=== Begin Enclosure ===

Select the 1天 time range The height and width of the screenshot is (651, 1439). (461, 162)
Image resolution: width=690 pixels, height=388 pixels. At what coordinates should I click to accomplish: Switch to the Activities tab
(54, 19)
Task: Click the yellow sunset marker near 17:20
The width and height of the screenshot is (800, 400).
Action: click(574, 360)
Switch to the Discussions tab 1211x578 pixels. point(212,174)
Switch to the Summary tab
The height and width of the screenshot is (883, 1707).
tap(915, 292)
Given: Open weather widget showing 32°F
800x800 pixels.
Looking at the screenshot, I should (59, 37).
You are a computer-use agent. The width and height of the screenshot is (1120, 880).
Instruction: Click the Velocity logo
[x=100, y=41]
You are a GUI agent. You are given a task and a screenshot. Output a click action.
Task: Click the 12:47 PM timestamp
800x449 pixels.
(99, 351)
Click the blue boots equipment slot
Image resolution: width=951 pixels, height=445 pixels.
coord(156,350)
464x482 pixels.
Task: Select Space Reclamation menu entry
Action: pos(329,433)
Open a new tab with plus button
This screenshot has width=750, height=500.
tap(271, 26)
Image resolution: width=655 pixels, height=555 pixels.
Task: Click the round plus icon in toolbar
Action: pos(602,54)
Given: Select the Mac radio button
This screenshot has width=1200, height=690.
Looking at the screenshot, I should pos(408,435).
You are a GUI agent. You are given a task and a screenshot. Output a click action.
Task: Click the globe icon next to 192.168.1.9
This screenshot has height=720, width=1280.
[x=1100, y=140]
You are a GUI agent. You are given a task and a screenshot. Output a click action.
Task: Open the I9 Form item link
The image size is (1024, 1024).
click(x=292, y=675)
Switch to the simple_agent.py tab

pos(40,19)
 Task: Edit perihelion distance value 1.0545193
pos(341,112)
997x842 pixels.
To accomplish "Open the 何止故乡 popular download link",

=== End Enclosure ===

Everything from the line with "The image size is (1024, 1024)." to the end of the listing above is to be set down exactly, both ends included.

The image size is (1024, 1024).
click(x=292, y=675)
Switch to the simple_agent.py tab

pos(40,19)
 Task: Edit perihelion distance value 1.0545193
pos(341,112)
997x842 pixels.
To accomplish "Open the 何止故乡 popular download link",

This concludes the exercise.